I think that needs more explanation. The basket should fit over the lip on the portafiter and be a firm fit in it.

If it's a used machine the grouphead seal can be a bit hard if left unused for some time but it will soften with use. New ones are similar - initially it may take some effort to get the handle at 90 degrees where it should be. Many shots latter they soften.

Later you mentioned 8 to 10g - that won't be enough for the DB single. You will be tamping onto the shoulder in the basket not the grounds. 14g may be more like it.







That's last weight I tried in it and it did seem to tamp but it might take more.

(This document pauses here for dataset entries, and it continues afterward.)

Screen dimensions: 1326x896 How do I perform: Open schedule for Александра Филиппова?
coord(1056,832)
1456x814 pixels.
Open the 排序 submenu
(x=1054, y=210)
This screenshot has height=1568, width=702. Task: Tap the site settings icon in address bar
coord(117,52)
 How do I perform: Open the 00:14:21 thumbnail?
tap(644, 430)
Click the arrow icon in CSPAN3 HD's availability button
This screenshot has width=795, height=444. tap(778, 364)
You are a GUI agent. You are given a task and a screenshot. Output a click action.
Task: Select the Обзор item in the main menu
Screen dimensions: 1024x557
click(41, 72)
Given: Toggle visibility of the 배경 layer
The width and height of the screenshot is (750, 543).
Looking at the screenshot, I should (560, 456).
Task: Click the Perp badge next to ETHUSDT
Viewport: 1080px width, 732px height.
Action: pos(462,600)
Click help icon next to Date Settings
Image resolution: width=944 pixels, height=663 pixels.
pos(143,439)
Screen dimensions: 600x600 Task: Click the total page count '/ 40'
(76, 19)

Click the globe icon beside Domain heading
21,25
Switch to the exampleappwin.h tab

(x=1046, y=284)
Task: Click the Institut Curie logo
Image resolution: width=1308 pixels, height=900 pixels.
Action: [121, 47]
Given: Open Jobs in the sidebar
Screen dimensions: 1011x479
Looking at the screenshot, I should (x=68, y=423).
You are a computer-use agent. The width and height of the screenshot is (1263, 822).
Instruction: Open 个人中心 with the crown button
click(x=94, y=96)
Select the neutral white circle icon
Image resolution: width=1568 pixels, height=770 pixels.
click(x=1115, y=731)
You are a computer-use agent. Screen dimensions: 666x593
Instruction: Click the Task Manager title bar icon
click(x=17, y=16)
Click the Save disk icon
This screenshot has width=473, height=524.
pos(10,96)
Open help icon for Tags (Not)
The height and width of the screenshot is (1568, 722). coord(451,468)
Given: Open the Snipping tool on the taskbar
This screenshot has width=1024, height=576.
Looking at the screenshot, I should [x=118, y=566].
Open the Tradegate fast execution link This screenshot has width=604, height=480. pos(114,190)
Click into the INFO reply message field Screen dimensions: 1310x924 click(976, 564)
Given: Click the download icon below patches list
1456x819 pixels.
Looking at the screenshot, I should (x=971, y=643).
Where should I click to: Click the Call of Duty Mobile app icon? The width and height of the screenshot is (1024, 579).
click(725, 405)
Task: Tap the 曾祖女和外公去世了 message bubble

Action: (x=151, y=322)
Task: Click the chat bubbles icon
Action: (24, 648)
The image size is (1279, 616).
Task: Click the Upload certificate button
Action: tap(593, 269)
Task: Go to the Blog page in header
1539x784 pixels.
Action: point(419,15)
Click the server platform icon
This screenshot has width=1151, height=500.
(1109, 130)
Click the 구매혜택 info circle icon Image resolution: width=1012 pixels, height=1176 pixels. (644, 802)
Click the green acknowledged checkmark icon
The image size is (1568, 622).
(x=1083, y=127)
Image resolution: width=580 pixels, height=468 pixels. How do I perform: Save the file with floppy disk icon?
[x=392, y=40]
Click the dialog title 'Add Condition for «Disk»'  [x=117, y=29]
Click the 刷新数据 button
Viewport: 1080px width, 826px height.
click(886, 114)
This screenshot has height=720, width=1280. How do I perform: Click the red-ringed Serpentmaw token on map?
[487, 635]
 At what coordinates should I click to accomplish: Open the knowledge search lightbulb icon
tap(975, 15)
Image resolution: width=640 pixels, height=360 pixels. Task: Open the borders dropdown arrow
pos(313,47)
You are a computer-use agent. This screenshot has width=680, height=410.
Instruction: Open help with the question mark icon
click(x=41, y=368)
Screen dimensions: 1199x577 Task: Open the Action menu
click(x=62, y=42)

I haven't had any problems producing drink with my SGP and clumps are far too loose to have any effect if any are produced. I have been weighing beans in with it which does tend to produce more loose ones. They tend to break up when I tap the grounds down.

John

-


----------



## urbanbumpkin (Jan 30, 2013)

mctrials23 said:


> Firstly, there is a bit of a gap between the basket and the PF around the lip. Probably around 1.5mm. Is this normal? The PF is quite hard to insert and I was wondering if this was why. Its obviously better once its heated up and pulled a few shots but still can be very.


Is that a sage naked PF and the sage standard basket?


----------



## urbanbumpkin (Jan 30, 2013)

urbanbumpkin said:


> Is that a sage naked PF and the sage standard basket?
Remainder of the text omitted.